Traditional Linzer cookie with strawberry jam. top view. copy space. Valentine's day concept.  (Photo by: Anjelika Gretskaia/REDA&CO/Universal Images Group via Getty Images)
Food - Drink
The 12th Century Cookies Intended To Change Your Mood
By CHRIS SANDS
Cookies have the power to make us happy, and one iconic 12th-century figure got the most out of this concept with her "cookies of joy." Hildegard of Bingen, born in 1098 in what is now Germany, was canonized as a saint by the Catholic Church in 2012, and some of her famous "healing" cookies are still baked today.
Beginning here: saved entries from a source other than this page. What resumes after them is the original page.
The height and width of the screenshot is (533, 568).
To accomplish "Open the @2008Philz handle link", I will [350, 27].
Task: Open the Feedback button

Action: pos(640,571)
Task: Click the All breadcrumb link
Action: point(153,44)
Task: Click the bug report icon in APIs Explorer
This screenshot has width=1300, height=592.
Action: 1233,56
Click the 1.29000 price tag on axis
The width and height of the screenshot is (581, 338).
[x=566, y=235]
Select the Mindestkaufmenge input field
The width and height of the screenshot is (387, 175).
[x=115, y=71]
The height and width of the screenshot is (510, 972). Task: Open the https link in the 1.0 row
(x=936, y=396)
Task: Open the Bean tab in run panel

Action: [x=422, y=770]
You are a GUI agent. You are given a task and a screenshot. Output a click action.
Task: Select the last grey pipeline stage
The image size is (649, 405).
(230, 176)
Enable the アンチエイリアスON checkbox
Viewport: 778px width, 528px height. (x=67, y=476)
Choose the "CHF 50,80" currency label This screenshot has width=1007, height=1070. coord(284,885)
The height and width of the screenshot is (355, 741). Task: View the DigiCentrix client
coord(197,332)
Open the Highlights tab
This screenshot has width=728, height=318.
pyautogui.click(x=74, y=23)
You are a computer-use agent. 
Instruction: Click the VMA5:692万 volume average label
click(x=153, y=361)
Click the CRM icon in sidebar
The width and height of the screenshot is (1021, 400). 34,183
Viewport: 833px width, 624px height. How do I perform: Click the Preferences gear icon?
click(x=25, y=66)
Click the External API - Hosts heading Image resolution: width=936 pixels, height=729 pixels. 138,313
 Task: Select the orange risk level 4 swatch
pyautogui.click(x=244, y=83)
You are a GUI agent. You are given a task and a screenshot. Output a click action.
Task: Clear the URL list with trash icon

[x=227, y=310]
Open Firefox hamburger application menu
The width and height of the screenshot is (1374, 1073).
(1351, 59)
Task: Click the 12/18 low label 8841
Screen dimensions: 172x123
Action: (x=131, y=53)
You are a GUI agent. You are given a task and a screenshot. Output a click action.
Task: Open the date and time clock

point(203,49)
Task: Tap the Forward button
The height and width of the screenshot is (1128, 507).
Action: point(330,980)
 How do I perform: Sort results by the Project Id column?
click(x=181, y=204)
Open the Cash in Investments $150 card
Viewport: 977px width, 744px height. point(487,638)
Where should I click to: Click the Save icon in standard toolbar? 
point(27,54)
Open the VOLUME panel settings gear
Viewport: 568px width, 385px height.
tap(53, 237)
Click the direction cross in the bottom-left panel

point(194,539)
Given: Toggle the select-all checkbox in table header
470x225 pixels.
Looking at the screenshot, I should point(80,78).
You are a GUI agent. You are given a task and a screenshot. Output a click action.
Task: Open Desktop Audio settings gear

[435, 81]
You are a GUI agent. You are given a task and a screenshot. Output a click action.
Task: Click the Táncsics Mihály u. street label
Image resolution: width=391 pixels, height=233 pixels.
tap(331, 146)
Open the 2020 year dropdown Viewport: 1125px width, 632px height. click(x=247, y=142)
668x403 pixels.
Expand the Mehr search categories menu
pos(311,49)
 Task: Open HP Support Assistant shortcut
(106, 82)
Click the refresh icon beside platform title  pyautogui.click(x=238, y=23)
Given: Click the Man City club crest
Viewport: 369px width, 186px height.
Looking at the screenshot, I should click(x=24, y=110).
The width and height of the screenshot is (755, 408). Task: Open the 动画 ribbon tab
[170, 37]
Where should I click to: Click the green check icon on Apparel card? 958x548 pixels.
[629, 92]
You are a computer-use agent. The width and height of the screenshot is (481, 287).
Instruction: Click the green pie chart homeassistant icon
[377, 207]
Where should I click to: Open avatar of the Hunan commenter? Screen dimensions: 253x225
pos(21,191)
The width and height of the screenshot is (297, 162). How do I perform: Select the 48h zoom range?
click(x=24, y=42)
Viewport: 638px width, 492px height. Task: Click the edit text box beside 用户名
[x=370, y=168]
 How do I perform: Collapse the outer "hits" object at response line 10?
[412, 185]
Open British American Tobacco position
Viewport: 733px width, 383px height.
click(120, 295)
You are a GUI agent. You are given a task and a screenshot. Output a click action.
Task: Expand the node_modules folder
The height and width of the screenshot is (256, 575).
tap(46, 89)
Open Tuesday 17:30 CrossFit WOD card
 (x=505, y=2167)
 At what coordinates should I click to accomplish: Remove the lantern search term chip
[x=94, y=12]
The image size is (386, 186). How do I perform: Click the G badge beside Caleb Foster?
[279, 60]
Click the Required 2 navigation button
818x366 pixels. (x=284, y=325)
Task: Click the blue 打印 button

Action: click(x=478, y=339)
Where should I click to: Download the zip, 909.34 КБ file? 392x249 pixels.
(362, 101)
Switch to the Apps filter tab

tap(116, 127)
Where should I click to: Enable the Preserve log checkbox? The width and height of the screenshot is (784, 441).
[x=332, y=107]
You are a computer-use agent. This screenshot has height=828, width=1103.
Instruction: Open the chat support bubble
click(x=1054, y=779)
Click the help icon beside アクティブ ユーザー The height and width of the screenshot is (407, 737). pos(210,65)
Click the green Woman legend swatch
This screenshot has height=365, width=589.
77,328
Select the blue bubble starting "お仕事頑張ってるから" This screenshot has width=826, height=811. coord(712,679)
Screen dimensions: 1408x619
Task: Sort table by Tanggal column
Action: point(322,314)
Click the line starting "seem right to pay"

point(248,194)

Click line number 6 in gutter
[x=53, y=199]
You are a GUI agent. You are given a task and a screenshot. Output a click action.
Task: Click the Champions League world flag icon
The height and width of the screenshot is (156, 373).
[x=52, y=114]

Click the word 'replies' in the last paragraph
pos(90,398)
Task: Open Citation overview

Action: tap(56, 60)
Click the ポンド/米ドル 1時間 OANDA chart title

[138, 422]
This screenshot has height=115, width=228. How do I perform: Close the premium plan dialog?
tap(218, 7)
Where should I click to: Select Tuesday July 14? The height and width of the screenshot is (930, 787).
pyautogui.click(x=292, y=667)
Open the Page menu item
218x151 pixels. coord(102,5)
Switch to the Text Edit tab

Though St. Hildegard was also an extraordinary writer, composer, and linguist, people are still fascinated with her many cookie recipes crafted with healing properties in mind. Her “cookies of joy” were meant to improve one's mood, and used spelt, a wheat variety that was a favorite of hers, as well as cinnamon and nutmeg.
The Sisters of St. Benedict in Ferdinand, Indiana are among the few who still bake cookies of joy, and their recipe based on the original uses butter, brown sugar, eggs, almonds, nutmeg, cinnamon, cloves, and wheat flour. St. Hildegard was a Benedictine nun herself, and her idea of medicinal healing is still tasty today.